Record extracts section start
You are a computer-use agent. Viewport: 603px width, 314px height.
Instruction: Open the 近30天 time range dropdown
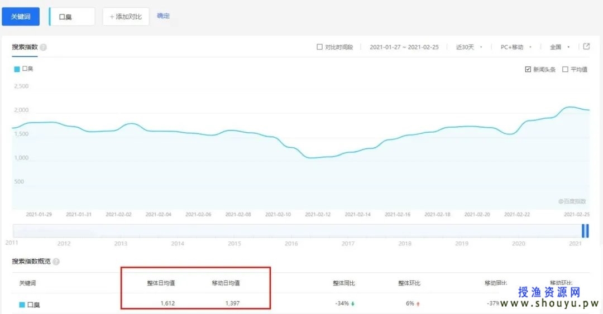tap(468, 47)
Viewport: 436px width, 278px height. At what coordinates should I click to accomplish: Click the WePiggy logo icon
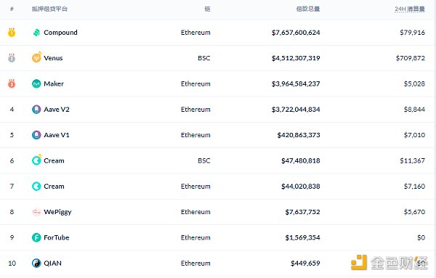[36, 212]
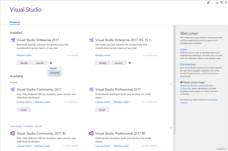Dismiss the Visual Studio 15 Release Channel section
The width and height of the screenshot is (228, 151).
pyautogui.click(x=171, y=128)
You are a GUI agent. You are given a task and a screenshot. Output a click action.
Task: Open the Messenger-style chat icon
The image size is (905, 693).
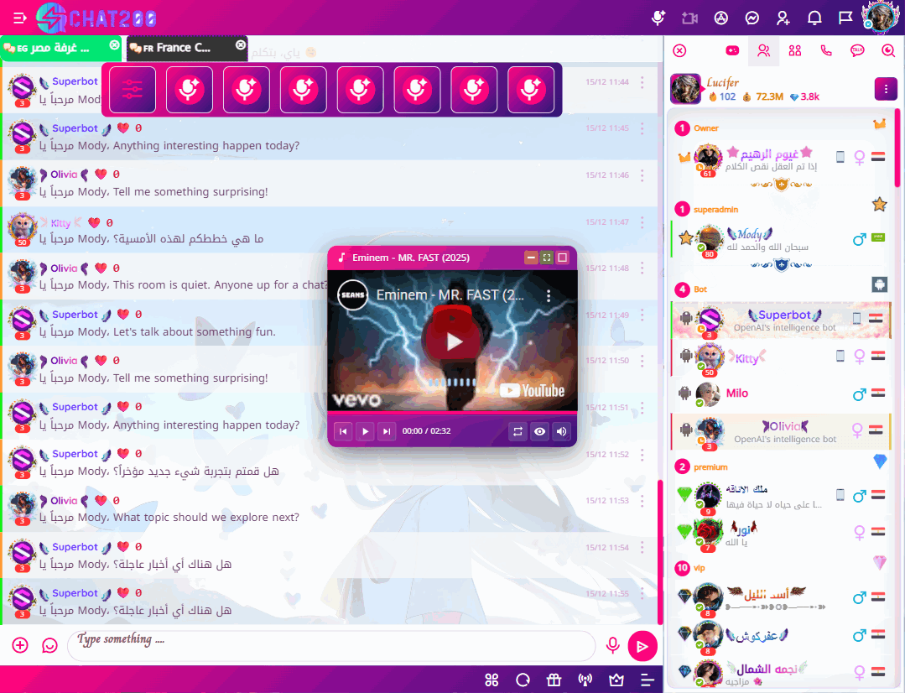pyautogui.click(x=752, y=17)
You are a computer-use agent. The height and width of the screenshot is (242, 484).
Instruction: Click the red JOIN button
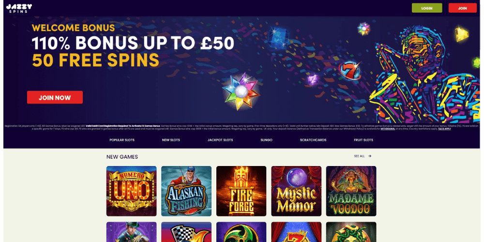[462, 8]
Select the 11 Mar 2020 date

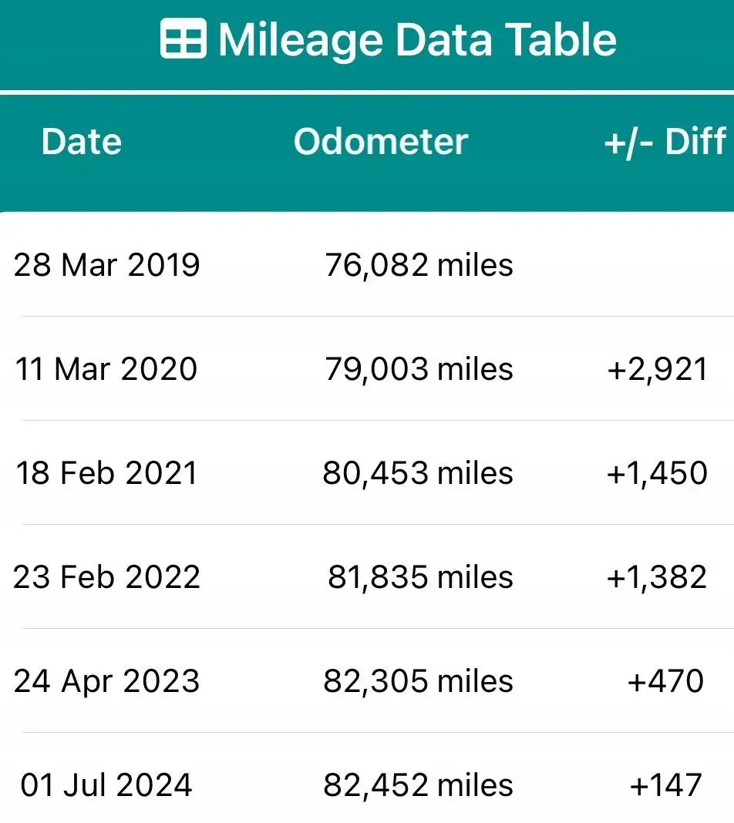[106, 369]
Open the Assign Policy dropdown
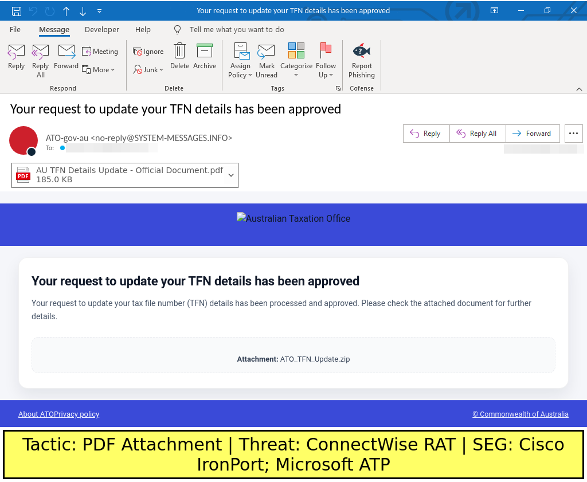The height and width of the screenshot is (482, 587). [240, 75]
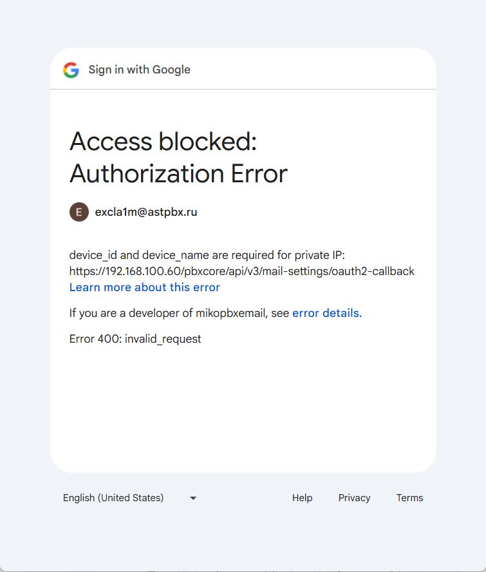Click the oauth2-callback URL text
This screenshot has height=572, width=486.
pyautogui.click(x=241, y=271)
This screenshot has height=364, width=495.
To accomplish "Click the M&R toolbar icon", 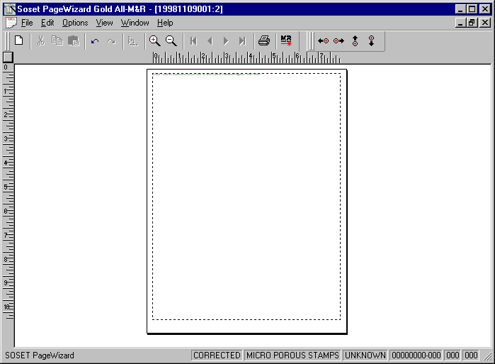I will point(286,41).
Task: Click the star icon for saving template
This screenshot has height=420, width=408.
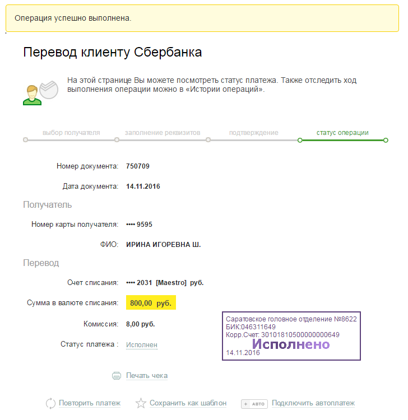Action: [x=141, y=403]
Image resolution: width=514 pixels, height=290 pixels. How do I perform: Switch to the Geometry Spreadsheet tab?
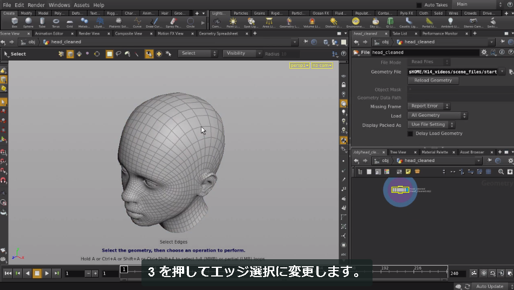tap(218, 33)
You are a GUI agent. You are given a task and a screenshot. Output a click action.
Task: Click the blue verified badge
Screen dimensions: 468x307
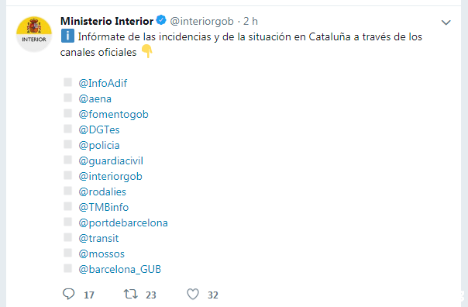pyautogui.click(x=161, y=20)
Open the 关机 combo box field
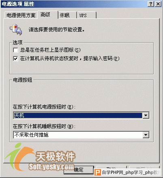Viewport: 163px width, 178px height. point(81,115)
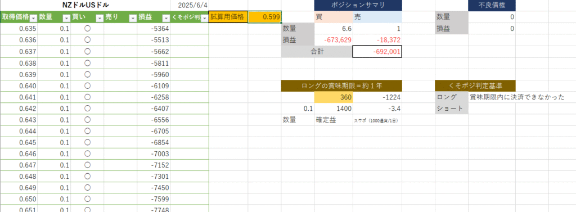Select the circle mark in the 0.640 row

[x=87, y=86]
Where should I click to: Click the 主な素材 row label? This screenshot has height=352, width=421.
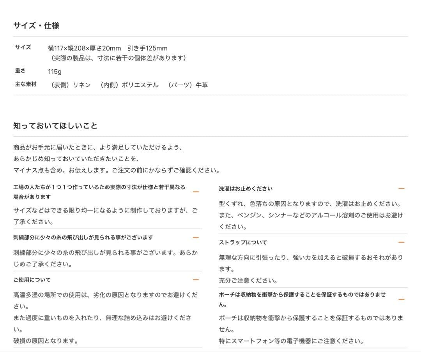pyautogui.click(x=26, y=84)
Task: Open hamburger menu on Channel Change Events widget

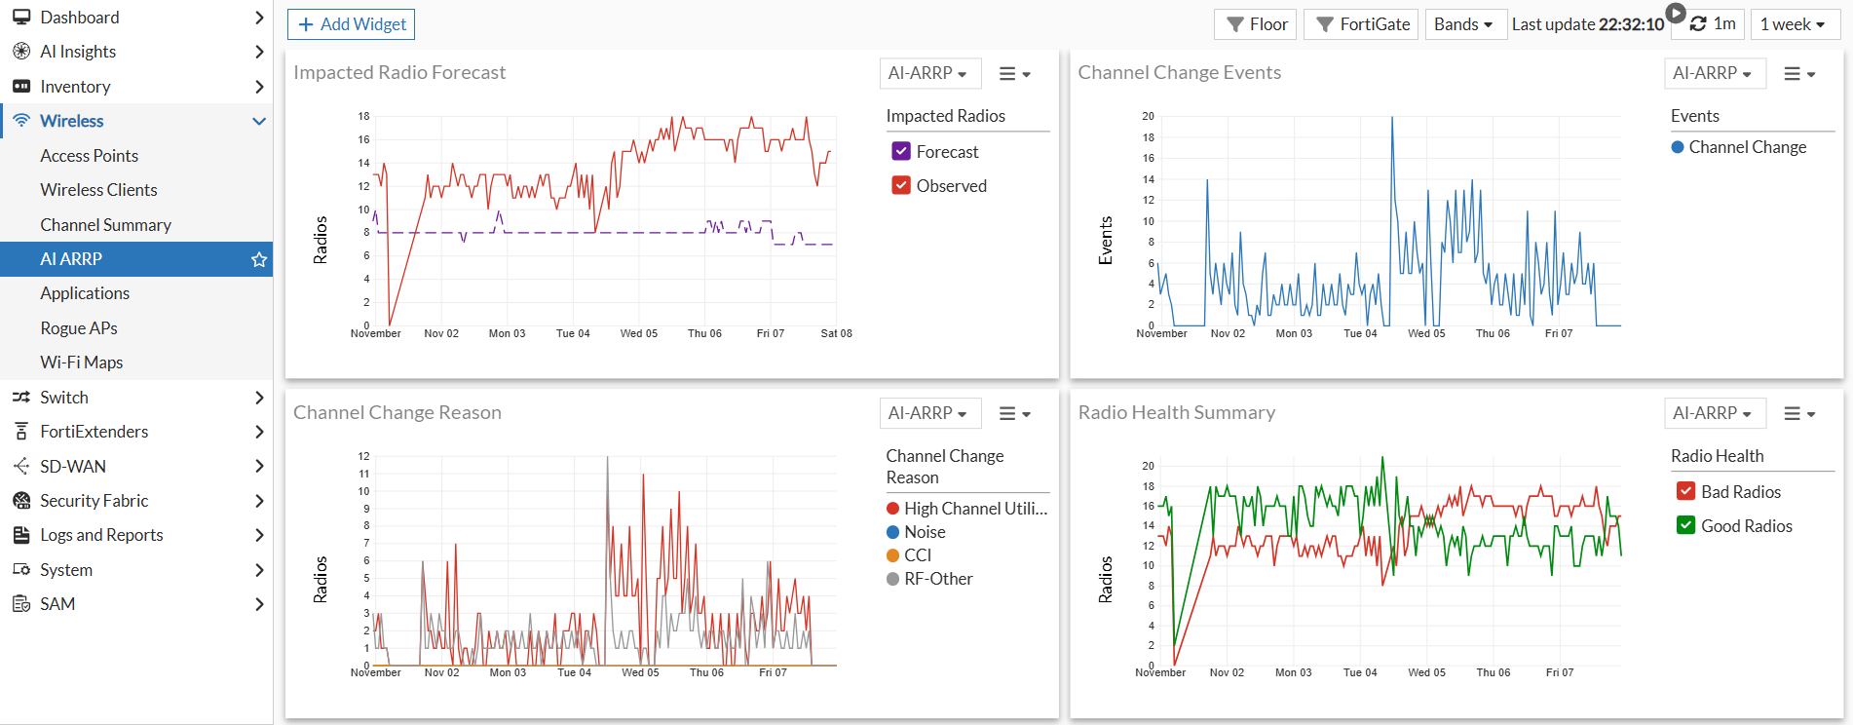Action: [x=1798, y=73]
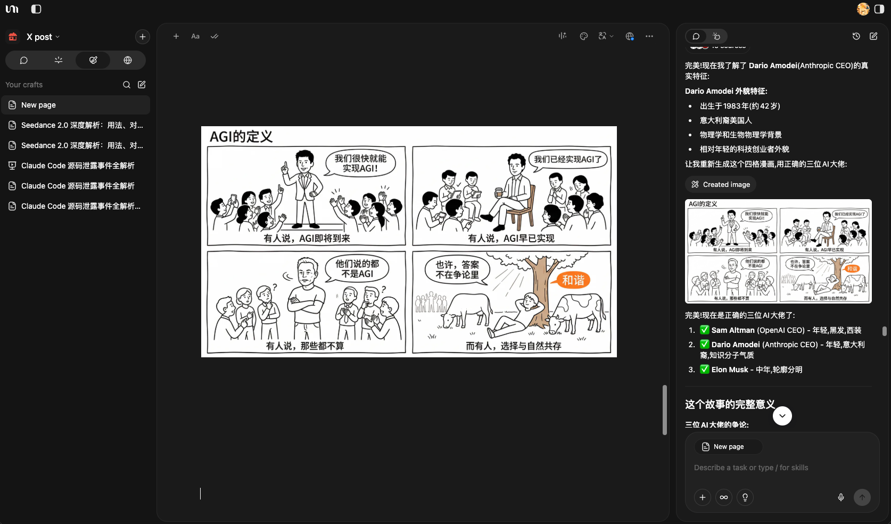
Record extracts section end
Problem description: Without any pictures, write out the lines running from the one containing "Where should I" through the end of the listing above, both included, exactly as given.

Completed task:
Where should I click to: Click the 主な素材 row label? This screenshot has height=352, width=421.
pyautogui.click(x=26, y=84)
Task: Open hamburger menu on Channel Change Events widget

Action: [x=1798, y=73]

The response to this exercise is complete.